In a foundry, they may find an application for induction furnace coil
cooling, for example, where the predictability of the water incoming temperature
allows for close control of the furnace.
The cooling of air compressors also
requires close control of the cooling water temperature. Both undercooling
and overcooling can cause serious mechanical
damage to an air compressor, and it is best to consult with the air compressor
manufacturer.
In all projects involving the heat content of water, proper insulation
of tanks and pipes is necessary. The hot water energy potential can provide
useful service
in space heating, steam generation, and tempering make up air as well as through
the use of heat pumps for air conditioning.
Other EMOs
Housekeeping
- Examine water use patterns and reduce water consumption to the minimum
necessary. - Maintain
the system; stop leaks promptly. - Reduce pump-operating time where possible.
- Instil good housekeeping practices
in all employees. - Do not let the eyewash fountains run as a drinking water source;
provide
drinking fountains instead. - Remove stagnant, redundant branches of the water distribution
network.
Low cost
- Re-use and/or recirculate cooling waters and process waters imaginatively
(e.g., use a pump seal water to serve as an air-conditioning unit). Use process
or cooling water as a heat-exchange medium in your ventilation or heating system.
Consider placing a water/air heat exchanger system inside the
foundry to help
with the heating load in the winter, etc. - Collect uncontaminated “wasted” water
if the rate of its generation exceeds the rate of the immediate reuse,
rather than emptying it down
the drain. Install an inexpensive fibre reinforced plastic off-the-shelf tank
or a second-hand vessel for the collection and use of the water later. Use
these collection vessels to even out the supply/demand ratio in your water
multiple reuse
projects. - Reduce water heat loss or gain by proper insulation.
- Install water system expansion
tanks on closed loop systems, to serve
two purposes: when the water is hot, waste through relief valves will be
prevented. When the water is cold, the contracted volume would normally demand
make-up water to keep the system filled. - Reduce friction losses and the associated pressure drops by streamlining
and correct-sizing of water pipes. - Review correct size and choice of water pumps.
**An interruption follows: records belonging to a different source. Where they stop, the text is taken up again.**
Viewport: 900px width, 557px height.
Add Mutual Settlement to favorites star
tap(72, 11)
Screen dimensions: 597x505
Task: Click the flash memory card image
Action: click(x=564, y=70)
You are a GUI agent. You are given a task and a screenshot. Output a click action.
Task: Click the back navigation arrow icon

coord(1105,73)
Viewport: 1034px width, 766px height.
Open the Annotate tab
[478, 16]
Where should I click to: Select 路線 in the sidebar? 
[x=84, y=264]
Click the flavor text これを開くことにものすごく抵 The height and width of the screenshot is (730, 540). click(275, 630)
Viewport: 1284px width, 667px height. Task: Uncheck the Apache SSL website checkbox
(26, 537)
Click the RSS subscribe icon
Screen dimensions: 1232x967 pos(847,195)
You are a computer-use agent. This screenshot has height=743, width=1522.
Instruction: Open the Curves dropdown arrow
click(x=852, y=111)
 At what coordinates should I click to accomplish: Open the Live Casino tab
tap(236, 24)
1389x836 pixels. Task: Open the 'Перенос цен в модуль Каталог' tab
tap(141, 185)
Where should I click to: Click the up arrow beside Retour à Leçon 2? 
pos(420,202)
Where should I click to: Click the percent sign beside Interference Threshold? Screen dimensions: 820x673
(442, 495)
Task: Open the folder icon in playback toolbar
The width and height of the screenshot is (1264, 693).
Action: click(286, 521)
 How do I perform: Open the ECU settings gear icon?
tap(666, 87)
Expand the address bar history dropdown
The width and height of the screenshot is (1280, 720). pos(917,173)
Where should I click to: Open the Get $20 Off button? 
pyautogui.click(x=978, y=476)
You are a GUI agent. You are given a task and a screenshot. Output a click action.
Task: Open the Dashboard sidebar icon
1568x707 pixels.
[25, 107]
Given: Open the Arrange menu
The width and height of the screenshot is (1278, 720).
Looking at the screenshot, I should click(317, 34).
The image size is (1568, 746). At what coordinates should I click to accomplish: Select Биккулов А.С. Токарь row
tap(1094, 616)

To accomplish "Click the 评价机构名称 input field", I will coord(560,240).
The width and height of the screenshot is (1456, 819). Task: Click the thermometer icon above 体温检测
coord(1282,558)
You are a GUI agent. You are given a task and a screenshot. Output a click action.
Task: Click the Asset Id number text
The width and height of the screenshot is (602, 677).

- Install water-flow regulators
for sanitary uses; delayed closing or timed flow taps on hand wash basins
and reduced-flow shower heads. - Install the European-type on-demand gas water heaters
for sanitary use (as one foundry did). - Limit the use of make-up water to critical
tasks, such as cooling of fan bearings in heat-treating ovens.
Retrofit; high
cost
- Use a closed loop, “dry” cooling system for electric induction
furnace cooling, cooling of permanent dies, etc. - Implement a water
system with multiple re-uses of process water on the heat cascading principle. - Consider
employing heat pumps for the combined application of heat extraction and
provision of chilling to process water and other fluids. - Consider using waste heat to
drive the waste-water evaporator, for sludge disposal.